寝起きを良くする方法

カラダ2024.06.27(Thu) 18:00

寝起きを良くする方法

「朝スッキリと起きられない」「寝起きが悪い」と悩んでいませんか?一般的に、寝起きが悪いのは低血圧だからだとよく言われますが、実際には低血圧だけが原因とは限りません。『寝起きを良くする方法』をご紹介します。

寝起きが悪いのは低血圧だから?

睡眠に関するある調査で、睡眠についての一番の悩みごとは、「朝スッキリと起きられない」であることがわかりました。それほど多くの人が抱えている「寝起きが悪い」という悩み。

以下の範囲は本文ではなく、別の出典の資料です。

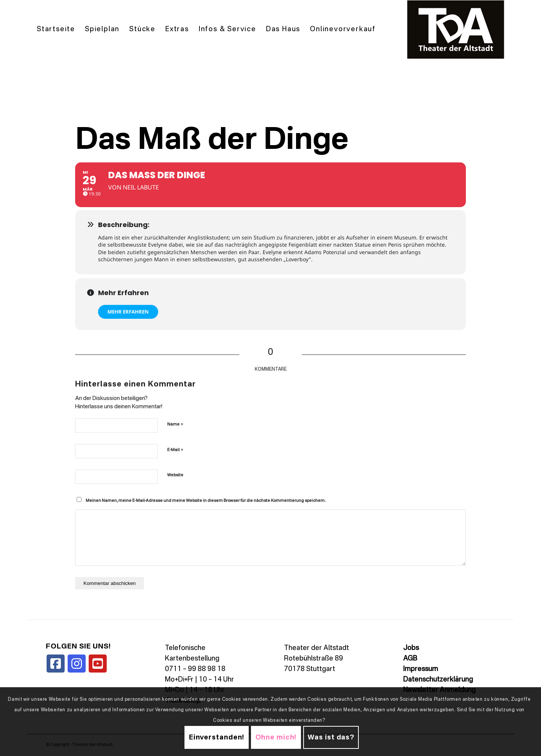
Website (175, 475)
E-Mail (175, 450)
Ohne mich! (276, 738)
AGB (410, 659)
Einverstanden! (217, 738)
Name (175, 424)
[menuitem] (56, 29)
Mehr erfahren (128, 312)
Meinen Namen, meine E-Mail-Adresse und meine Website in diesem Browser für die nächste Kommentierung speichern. (206, 501)
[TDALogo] (456, 29)
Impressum (420, 669)
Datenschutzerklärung (438, 680)
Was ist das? (331, 738)
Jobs (411, 648)
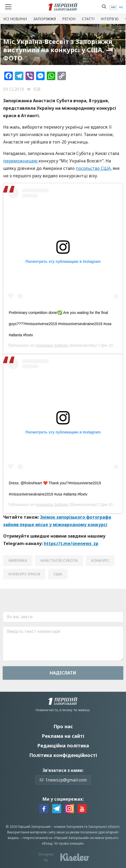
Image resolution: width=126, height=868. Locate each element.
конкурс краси (24, 574)
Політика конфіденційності (63, 755)
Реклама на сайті (63, 736)
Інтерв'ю (110, 19)
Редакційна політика (63, 745)
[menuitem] (113, 7)
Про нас (63, 726)
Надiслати (63, 673)
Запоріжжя (44, 19)
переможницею (21, 161)
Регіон (69, 19)
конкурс (100, 560)
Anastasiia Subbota (52, 345)
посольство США (93, 168)
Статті (88, 19)
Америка (18, 560)
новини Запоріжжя (69, 827)
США (58, 574)
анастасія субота (59, 560)
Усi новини (15, 19)
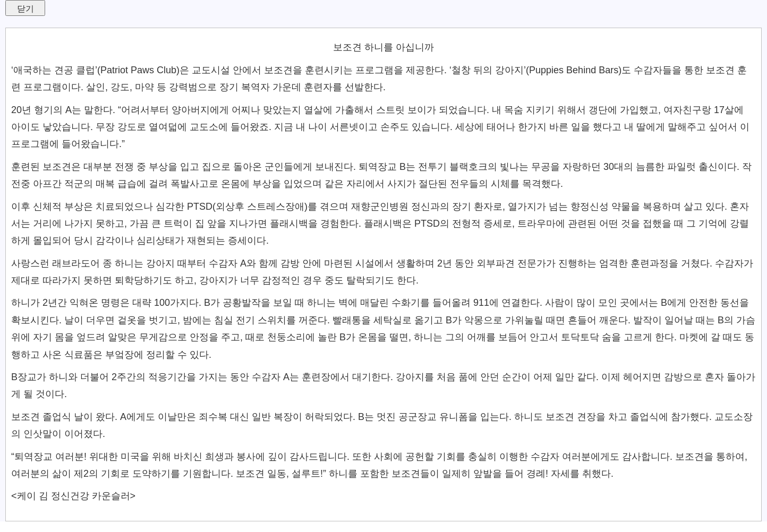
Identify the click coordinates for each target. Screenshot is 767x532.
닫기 (25, 8)
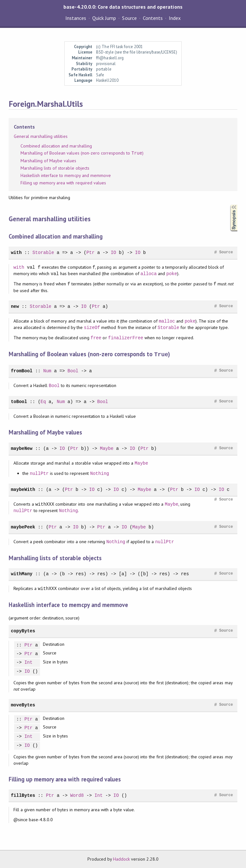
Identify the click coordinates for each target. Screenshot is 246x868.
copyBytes (23, 630)
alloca (149, 274)
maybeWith (23, 489)
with (16, 252)
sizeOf (92, 328)
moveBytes (23, 705)
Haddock (121, 859)
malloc (167, 321)
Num (47, 371)
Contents (153, 18)
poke (172, 274)
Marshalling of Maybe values (48, 160)
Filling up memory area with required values (63, 183)
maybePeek (23, 527)
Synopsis (229, 205)
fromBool (22, 371)
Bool (73, 371)
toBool (19, 401)
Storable (43, 252)
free (96, 338)
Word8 (77, 795)
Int (28, 662)
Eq (43, 401)
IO (113, 252)
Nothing (99, 473)
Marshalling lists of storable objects (55, 168)
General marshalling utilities (41, 136)
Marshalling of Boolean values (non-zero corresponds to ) (82, 153)
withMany (22, 574)
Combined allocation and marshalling (56, 146)
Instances (76, 18)
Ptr (91, 252)
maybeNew (22, 448)
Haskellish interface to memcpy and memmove (66, 175)
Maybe (107, 448)
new (15, 306)
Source (129, 18)
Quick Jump (104, 18)
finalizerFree (126, 338)
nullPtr (39, 473)
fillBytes (23, 795)
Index (175, 18)
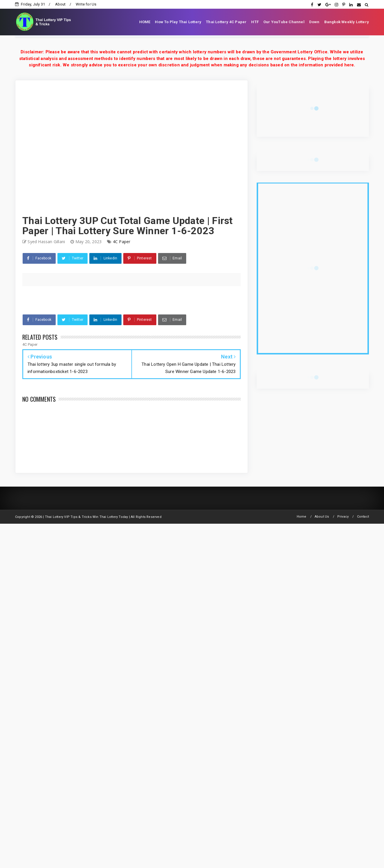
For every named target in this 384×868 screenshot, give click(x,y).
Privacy (343, 517)
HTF (255, 22)
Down (314, 22)
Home (301, 517)
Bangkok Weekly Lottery (347, 22)
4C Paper (122, 242)
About (60, 4)
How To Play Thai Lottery (178, 22)
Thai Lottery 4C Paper (226, 22)
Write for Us (86, 4)
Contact (363, 517)
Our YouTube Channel (284, 22)
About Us (322, 517)
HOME (145, 22)
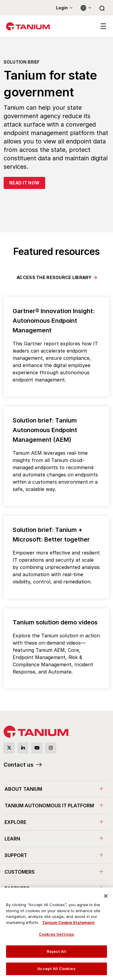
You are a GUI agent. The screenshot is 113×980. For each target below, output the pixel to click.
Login (62, 8)
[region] (56, 934)
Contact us (19, 765)
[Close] (106, 896)
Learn (12, 838)
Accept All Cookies (56, 969)
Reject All (56, 951)
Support (16, 855)
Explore (15, 822)
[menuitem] (56, 789)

一般的に、寝起きが悪いのは低血圧だからだとよく言われますが、実際には低血圧だけが原因とは限りません。

睡眠時間が不規則、眠りが浅い、睡眠時間が少ない、枕が合わないなど。中にはいびき、口呼吸、無呼吸などが原因で寝起きが悪くなることも。

自律神経の切り替えがうまくいかない!?

朝スッキリと目覚められないのは、自律神経の切り替えがうまくいかないことも原因のひとつです。

自律神経には、活動モードの交感神経と、休息モードの副交感神経とがあり、お互いにバランスを取りながら心身を支配しています。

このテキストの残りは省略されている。